Unnamed: 0,Gender,avg_income
0,Female,5371.130802
1,Male,5613.931559


In [9]:
## Calculate the average income, per gender, per department

avg_income_df2 = (wf_df >>
                 group_by(X.Gender, X.Department) >>
                 summarize(avg_income = X.Income.mean())>>
                 arrange(X.Department))
avg_income_df2 = avg_income_df2.reset_index()  
avg_income_df2

Unnamed: 0,index,Gender,Department,avg_income
0,0,Female,Associate,5345.046512
1,5,Male,Associate,5071.941176
2,1,Female,Data,5613.42
3,6,Male,Data,5270.396226
4,2,Female,Finance,5574.714286
5,7,Male,Finance,5936.75
6,3,Female,Operations,5043.285714
7,8,Male,Operations,6284.854167
8,4,Female,Research Analyst,5264.521739
9,9,Male,Research Analyst,5533.327273


In [10]:
##  Are there more males than females in the dataset?
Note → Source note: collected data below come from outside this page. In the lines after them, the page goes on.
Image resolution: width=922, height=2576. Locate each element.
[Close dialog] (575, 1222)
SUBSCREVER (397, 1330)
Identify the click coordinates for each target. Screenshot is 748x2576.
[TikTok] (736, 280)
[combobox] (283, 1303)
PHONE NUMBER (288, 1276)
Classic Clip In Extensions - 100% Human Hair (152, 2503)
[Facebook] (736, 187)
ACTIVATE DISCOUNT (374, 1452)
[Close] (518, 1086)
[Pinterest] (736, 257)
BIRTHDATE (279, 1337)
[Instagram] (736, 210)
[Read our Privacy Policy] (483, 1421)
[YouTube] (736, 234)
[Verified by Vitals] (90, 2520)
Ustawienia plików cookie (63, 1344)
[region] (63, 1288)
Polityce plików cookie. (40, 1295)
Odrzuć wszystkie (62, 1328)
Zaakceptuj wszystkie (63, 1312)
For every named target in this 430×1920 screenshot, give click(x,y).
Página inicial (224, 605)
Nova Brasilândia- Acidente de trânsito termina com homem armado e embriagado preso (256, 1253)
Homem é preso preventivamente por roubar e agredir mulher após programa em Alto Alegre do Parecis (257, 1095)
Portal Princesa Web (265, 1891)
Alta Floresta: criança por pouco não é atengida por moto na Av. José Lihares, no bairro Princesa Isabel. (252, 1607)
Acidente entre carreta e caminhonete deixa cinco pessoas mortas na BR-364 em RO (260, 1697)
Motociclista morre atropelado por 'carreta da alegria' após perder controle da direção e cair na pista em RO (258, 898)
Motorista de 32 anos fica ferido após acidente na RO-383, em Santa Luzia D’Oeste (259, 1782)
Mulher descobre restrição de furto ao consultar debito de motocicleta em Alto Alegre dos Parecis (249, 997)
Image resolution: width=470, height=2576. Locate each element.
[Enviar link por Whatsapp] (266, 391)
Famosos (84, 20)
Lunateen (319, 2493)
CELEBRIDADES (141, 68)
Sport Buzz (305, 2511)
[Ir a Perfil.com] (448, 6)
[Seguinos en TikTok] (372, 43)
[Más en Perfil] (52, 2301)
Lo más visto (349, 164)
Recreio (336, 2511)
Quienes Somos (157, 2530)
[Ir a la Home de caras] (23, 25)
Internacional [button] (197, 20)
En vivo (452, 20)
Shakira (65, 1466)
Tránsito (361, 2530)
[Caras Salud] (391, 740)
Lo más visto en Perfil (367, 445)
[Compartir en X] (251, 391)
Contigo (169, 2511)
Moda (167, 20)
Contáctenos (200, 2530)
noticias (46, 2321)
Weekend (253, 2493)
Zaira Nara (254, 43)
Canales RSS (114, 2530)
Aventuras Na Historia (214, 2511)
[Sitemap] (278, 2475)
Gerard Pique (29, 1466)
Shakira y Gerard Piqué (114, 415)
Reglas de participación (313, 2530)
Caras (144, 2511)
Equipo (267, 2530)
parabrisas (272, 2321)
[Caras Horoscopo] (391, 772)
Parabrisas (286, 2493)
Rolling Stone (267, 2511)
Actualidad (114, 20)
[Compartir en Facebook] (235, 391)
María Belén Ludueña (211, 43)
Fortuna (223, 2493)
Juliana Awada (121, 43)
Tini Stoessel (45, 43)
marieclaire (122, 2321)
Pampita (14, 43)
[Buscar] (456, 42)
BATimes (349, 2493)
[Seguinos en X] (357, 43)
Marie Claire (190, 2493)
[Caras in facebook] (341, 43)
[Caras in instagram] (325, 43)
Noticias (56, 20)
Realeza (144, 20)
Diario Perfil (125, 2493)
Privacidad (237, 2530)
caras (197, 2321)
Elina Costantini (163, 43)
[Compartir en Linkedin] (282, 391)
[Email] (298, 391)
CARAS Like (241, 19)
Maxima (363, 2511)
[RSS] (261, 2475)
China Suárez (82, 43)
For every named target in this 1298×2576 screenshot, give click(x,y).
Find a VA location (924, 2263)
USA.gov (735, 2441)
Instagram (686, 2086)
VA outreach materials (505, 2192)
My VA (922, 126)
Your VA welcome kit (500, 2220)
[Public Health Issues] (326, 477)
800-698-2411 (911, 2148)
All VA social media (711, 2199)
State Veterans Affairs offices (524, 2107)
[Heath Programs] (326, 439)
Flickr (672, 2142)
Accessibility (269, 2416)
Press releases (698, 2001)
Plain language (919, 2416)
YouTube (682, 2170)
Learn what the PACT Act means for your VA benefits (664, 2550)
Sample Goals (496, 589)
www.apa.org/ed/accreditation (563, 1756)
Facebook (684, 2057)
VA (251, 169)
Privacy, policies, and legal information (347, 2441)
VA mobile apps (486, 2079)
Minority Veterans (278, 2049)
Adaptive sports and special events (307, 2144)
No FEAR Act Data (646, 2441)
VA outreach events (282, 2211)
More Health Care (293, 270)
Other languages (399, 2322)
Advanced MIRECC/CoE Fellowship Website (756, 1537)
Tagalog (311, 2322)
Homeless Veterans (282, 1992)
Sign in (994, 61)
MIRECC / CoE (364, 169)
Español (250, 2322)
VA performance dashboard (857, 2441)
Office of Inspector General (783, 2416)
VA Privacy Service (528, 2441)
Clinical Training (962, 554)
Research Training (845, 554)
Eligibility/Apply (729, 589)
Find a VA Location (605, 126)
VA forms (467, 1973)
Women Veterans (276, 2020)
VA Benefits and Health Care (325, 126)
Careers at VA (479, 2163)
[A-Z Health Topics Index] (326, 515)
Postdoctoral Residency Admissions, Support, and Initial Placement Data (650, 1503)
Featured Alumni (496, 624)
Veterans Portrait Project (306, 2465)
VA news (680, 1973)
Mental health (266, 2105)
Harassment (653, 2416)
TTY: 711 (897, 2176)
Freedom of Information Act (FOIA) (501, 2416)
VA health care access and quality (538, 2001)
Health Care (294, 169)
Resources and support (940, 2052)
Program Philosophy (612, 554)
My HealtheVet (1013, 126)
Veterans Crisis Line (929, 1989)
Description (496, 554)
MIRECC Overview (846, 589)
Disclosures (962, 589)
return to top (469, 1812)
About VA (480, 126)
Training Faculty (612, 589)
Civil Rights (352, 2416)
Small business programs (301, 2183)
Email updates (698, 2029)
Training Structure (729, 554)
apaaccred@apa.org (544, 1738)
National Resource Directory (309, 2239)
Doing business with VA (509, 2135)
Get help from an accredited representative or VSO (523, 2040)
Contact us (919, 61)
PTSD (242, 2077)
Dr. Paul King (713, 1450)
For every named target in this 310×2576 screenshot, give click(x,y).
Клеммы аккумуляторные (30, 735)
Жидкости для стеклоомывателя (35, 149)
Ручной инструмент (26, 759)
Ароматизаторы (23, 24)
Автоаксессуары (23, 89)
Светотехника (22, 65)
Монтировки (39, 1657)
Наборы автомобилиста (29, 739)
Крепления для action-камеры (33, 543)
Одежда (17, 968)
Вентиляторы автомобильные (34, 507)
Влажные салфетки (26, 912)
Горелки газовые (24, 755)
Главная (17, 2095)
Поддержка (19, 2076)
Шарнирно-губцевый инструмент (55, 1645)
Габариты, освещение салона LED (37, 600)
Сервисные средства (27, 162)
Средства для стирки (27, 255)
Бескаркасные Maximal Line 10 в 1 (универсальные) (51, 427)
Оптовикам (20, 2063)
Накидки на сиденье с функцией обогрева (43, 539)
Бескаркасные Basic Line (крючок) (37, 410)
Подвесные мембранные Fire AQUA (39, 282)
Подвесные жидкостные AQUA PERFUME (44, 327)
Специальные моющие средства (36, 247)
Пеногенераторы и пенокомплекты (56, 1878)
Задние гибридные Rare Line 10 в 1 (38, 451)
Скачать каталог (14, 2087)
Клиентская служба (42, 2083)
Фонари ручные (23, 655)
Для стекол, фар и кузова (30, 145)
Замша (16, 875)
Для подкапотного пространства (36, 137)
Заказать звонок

What is the % gender gap?
gender_gap = (wf_df >>
             group_by(X.Gender) >>
             summarize(gender_count = X.Gender.count())>>
             mutate(gender_perc = ((X.gender_count/X.gender_count.sum())*100).round(0))>>
             select(X.Gender, X.gender_perc))
gender_gap 

Unnamed: 0,Gender,gender_perc
0,Female,47.0
1,Male,53.0


In [11]:
## Now we need to reshape this data, so that Female and Male can be variables,
## and gender_perc can be value under them.
# gender_gap2 =(gender_gap >>
#               spread(X.Gender, X.gender_perc))
# gender_gap2

##Waiting for Chris Riederererer to help me debug this issue.